Aim of the exercise:
Look through the entries below and report every line that has "will".

(Items listed in a dataset)
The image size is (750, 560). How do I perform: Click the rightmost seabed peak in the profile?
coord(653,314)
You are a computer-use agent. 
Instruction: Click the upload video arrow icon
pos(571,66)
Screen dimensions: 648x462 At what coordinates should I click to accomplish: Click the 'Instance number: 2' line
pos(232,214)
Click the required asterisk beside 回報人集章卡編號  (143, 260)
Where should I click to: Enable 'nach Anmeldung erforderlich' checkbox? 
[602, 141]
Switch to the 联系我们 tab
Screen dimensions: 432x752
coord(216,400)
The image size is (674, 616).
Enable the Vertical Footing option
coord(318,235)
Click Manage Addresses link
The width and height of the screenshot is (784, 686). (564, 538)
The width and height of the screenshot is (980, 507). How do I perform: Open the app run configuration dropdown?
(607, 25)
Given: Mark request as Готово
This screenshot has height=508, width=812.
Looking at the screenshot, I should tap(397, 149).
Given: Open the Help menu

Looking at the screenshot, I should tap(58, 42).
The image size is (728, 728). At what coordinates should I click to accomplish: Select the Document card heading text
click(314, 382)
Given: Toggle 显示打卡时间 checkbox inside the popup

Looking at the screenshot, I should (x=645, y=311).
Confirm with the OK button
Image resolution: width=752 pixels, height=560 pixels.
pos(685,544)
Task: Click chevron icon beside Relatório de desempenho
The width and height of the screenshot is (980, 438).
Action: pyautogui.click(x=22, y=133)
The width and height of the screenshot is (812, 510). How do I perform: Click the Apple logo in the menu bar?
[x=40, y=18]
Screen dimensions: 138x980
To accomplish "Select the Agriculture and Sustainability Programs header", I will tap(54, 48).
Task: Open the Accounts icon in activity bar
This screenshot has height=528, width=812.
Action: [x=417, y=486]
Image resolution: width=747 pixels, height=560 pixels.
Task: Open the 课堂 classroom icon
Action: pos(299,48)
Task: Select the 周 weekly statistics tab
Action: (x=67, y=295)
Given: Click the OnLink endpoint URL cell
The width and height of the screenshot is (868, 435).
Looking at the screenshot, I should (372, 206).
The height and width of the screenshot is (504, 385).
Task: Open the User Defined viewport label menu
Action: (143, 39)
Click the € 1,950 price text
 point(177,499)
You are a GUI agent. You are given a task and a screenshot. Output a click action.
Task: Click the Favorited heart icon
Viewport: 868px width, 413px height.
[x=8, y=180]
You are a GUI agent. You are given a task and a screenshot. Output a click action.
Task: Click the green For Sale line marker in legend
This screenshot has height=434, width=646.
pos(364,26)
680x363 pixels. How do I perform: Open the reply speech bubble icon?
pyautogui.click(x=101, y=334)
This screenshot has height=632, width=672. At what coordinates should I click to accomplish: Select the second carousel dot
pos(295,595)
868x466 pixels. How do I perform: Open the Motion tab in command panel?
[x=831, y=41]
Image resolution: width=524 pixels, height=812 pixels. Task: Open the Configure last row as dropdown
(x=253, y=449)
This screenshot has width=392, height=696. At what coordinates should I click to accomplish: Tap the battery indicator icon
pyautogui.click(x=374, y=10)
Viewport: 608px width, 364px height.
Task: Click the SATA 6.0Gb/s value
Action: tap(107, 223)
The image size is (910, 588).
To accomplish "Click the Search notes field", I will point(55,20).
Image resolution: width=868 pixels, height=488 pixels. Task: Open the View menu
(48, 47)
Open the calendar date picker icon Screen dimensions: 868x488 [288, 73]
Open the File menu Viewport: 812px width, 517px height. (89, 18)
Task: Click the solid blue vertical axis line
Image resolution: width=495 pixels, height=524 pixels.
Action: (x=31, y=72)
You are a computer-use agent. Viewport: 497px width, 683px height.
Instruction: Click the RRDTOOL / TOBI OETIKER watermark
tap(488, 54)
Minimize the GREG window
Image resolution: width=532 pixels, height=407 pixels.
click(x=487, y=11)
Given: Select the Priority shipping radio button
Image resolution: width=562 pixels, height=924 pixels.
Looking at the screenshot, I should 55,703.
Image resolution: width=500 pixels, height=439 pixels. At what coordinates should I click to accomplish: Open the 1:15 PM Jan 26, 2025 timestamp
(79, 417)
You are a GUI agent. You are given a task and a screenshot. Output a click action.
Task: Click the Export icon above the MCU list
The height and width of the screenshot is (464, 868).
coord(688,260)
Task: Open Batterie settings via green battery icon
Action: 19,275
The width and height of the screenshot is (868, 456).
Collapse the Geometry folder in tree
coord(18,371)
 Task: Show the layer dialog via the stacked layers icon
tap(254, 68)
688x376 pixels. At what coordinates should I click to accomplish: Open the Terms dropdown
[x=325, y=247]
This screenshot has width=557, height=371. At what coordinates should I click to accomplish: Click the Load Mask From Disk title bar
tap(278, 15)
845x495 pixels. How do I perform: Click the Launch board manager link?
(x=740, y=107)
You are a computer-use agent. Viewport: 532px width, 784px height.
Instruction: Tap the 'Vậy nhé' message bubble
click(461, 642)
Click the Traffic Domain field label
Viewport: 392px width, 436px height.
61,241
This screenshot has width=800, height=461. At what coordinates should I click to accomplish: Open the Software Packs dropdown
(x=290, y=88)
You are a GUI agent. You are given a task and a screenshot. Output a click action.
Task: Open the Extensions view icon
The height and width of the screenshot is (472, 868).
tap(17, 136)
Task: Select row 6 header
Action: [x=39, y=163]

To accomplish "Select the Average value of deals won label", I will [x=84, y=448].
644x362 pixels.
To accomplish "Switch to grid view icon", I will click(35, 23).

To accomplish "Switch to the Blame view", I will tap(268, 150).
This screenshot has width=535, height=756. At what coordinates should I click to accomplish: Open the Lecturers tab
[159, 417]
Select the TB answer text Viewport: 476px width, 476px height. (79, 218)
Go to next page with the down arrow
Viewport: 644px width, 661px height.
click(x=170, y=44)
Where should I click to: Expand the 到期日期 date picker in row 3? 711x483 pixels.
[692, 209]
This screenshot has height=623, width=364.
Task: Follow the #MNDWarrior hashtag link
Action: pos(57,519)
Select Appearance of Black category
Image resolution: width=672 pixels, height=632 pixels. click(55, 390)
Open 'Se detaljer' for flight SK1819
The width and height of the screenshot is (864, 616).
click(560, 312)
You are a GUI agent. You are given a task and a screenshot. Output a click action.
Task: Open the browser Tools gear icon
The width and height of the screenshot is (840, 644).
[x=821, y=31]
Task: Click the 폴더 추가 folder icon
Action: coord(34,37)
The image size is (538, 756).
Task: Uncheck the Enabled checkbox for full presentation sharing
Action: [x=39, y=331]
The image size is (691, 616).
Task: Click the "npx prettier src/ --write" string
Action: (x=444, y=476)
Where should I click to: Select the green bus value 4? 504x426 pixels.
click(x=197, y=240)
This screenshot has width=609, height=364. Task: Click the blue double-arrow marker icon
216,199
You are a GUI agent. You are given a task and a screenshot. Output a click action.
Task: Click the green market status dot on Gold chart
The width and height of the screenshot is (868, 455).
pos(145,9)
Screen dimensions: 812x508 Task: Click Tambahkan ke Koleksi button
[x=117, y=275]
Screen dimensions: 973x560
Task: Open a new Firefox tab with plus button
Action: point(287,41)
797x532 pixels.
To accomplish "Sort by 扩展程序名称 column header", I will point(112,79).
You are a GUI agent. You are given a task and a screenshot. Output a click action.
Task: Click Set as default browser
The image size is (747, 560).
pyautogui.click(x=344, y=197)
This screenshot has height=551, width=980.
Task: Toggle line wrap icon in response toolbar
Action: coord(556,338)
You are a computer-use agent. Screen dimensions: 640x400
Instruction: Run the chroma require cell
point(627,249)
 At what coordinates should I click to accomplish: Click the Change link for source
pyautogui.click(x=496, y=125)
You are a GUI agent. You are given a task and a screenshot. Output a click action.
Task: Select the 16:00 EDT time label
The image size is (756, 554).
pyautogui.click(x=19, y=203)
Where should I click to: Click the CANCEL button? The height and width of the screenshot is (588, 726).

Solution for this problem:
To accomplish "Select the Agriculture and Sustainability Programs header", I will tap(54, 48).
To accomplish "Click the Search notes field", I will point(55,20).
To accomplish "Select the Average value of deals won label", I will [x=84, y=448].
To accomplish "Switch to grid view icon", I will click(35, 23).
To accomplish "Switch to the Blame view", I will tap(268, 150).
To accomplish "Sort by 扩展程序名称 column header", I will point(112,79).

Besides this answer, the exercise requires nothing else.